# Directions:
In the records that come next, find every line with "agent". Return those lines.

━━━ Data excerpts ━━━

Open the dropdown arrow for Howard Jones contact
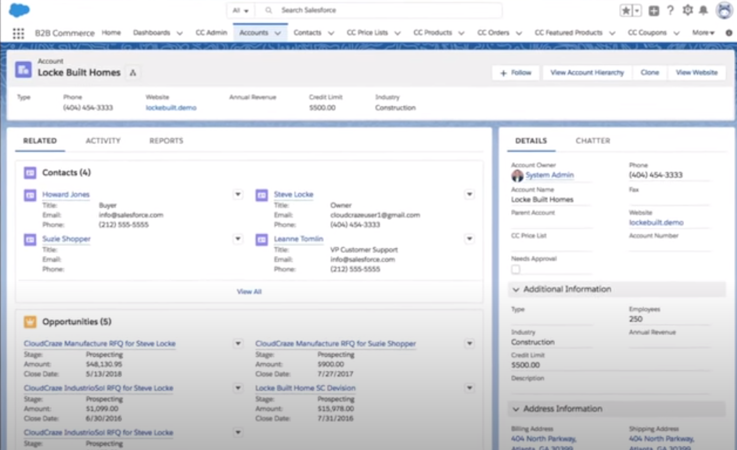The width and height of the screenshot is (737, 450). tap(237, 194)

━━━
━━━ Data excerpts ━━━

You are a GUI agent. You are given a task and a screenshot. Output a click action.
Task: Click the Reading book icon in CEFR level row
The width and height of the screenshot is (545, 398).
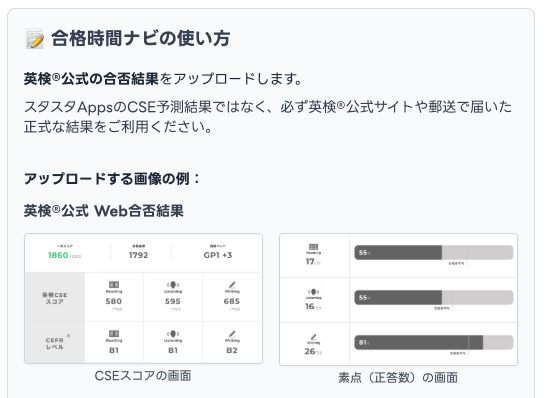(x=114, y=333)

━━━
━━━ Data excerpts ━━━

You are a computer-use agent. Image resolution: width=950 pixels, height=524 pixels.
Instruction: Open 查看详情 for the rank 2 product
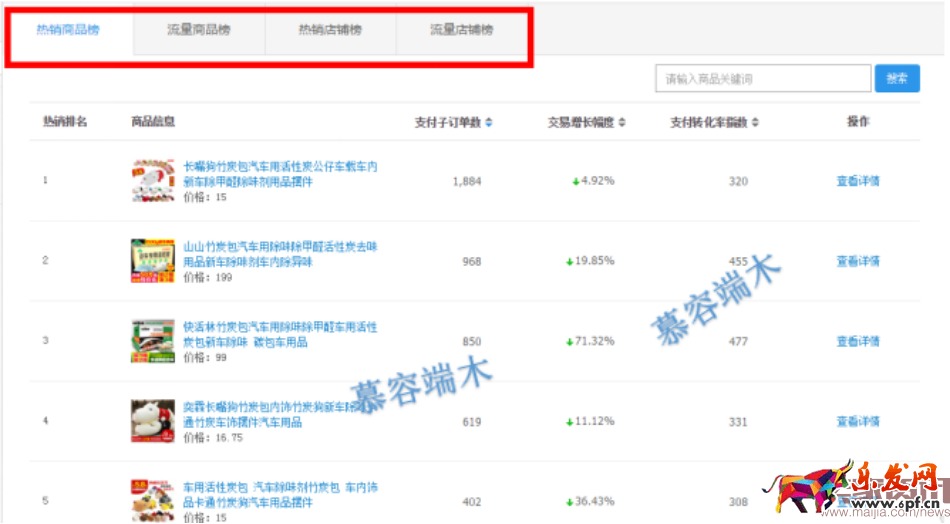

━━━

# Response:
You are a GUI agent. You are given a task and a screenshot. Output a click action.
You are a computer-use agent. Image resolution: width=950 pixels, height=524 pixels.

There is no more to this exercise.